Windhoek — A confident Minister of Finance Saara Kuugongelwa-Amadhila increased government spending to a record N$47.6 billion for the 2013/14 financial year.
And without batting an eyelid the minister tabled a budget that, as of today, would hopefully bring smiles of relief and joy to thousands of civil servants, because the increase caters for salary increases, as well as the cost of the job evaluation and re-grading exercise - an issue that has been pending for too long.
The minister also increased social grants by an additional N$50 for pensioners and other vulnerable categories of people such as orphans and the disabled in the N$3.9 billion budgeted for the vulnerable for the next three years, while the unemployed also came in for consideration with N$6.6 billion set aside as additional to total expenditure.
"In this budget we have increased the incentives to create employment, we have chosen to decrease the burden of taxes, and we have given our families and our pensioners more support," said Kuugongelwa-Amadhila, just after she called on technocrats to ensure "the effective implementation of programmes to realise intended outcomes and ripple effects in the economy."
Kuugongelwa-Amadhila introduced the budget to parliament by first assuring members that the increases in spending, as well as in the budget deficit in relation to the Gross Domestic Product (GDP), are based on the foundation of recent successful fiscal policies.

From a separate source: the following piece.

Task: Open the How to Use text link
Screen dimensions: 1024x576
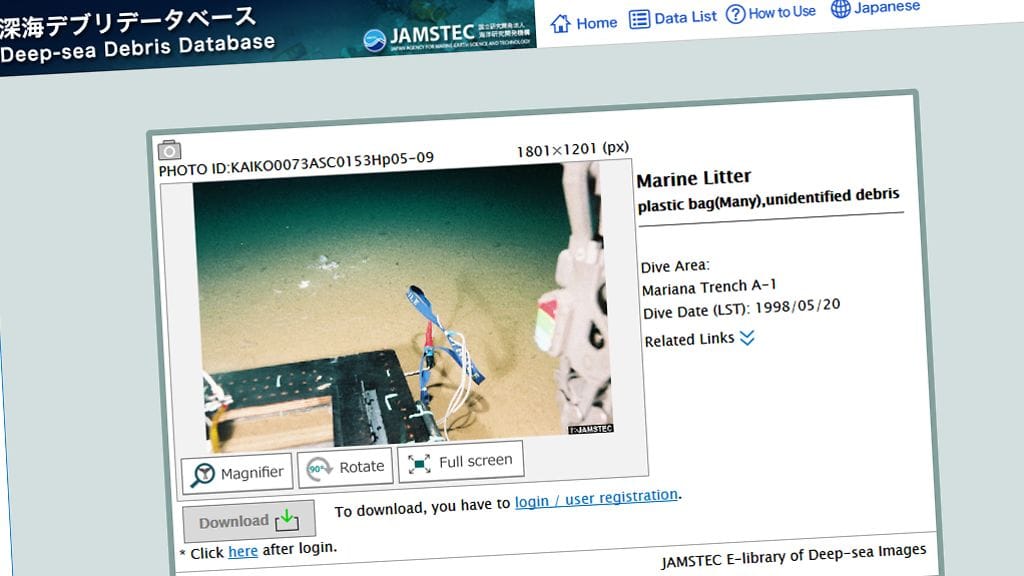Action: click(782, 12)
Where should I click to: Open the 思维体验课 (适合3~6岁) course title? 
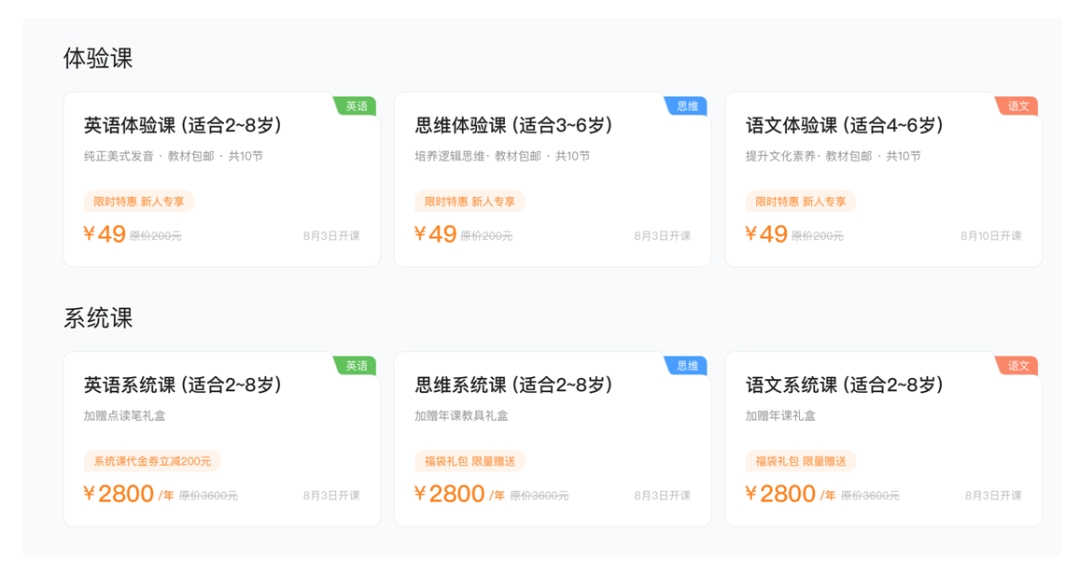coord(513,125)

"In this budget ... we are taking major steps forward to build on the strong foundation we have laid since independence. The reforms we present [in this budget] are substantial, responsible, and necessary," said a confident Kuugongelwa-Amadhila, adding that the country retained a relatively strong fiscal position although not as strong as four years ago before the onset of the global financial crisis.
Government spending in the 2013/14 national budget increases by nearly 18.7 percent from last year's N$40.2 billion. The expenditures are going to be funded from an estimated revenue base of N$40.1 billion for the year, which is higher than the estimated revenue collections of N$37.1 billion in the previous financial year. This year's budget will result in a deficit of 6.4 percent of GDP, from the current 2.8 percent estimated in the previous year.

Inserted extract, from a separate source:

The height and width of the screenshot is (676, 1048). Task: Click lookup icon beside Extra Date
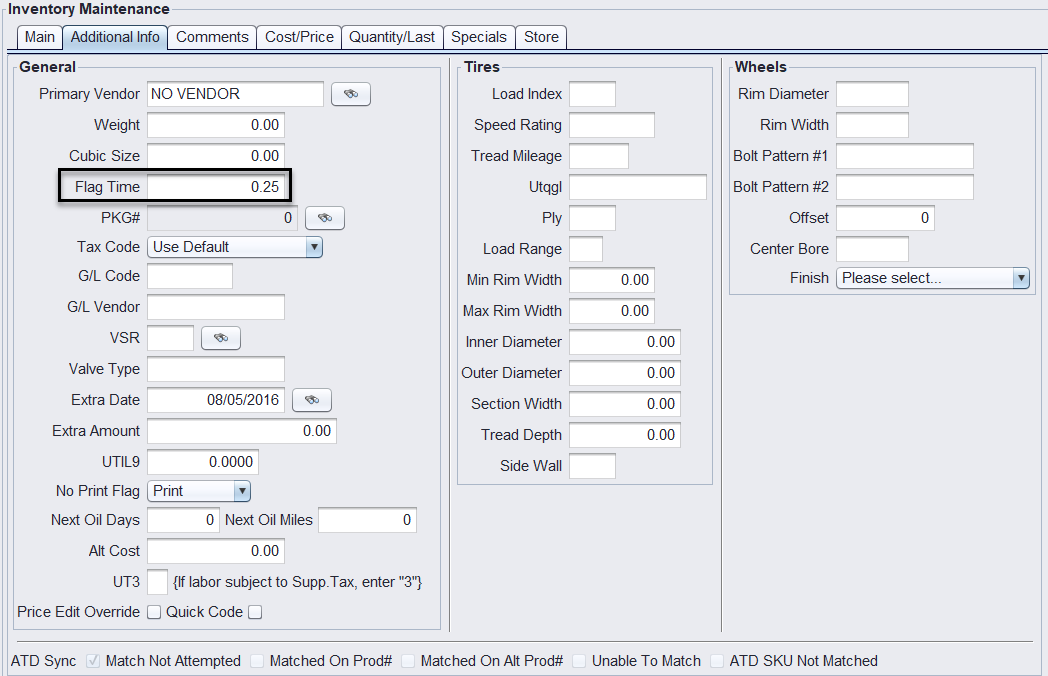(x=311, y=400)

However, the deficit as a percentage of the GDP is well within the government's self-imposed target of 35 percent. The deficit increases from N$3 billion in 2012/13 to an estimated N$7.4 billion and would average around N$5.8 billion in the three-year period to the 2015/16 financial year. Government expects to finance the deficit through "a combination of drawdown on accumulated cash reserves and borrowing mainly from domestic sources".
Kuugongelwa-Amadhila is confident of the future of revenue growth, projecting an average increase of 7.3 percent annually to reach a N$45.6 billion revenue base by 2015/16. "Projected improvements in revenue is on account of initiatives to improve the tax administration regime, the introduction of alternative sources of revenue, recovery in the Southern African Customs Union (SACU) Common Revenue Pool and projected higher collections as the domestic economic recovery gathers steam," said the finance minister.
This year's budget is baptised - "Growing the economy, optimising development outcomes," which the minister says "reflects the people-centred and development oriented budget policy, which our government has consistently and persistently pursued over the years."
Budget allocations (2013/14 to 2015/16)
Education - N$35.2 billion
Health - N$15.4 billion
Defence and Safety and Security - N$27.3 billion
Transport - N$8.2 billion
Agriculture - N$7.1 billion
Housing and Sanitation - N$5.8 billion
Pensions - N$3.9 billion
Youth Development - N$1.9 billion
Environment and Tourism - N$1.8 billion
Rural Water Supply - N$1.1 billion
Highlights of Budget 2013/14
Total expenditure: N$47.6 billion (up 19%)
Operational expenditure: N$37.2 billion (up 19.8%)
Development budget: N$8.1 billion (up 21.3%)
Budget deficit: 6.4% of GDP (up from N$3 billion to N$7.4 billion.)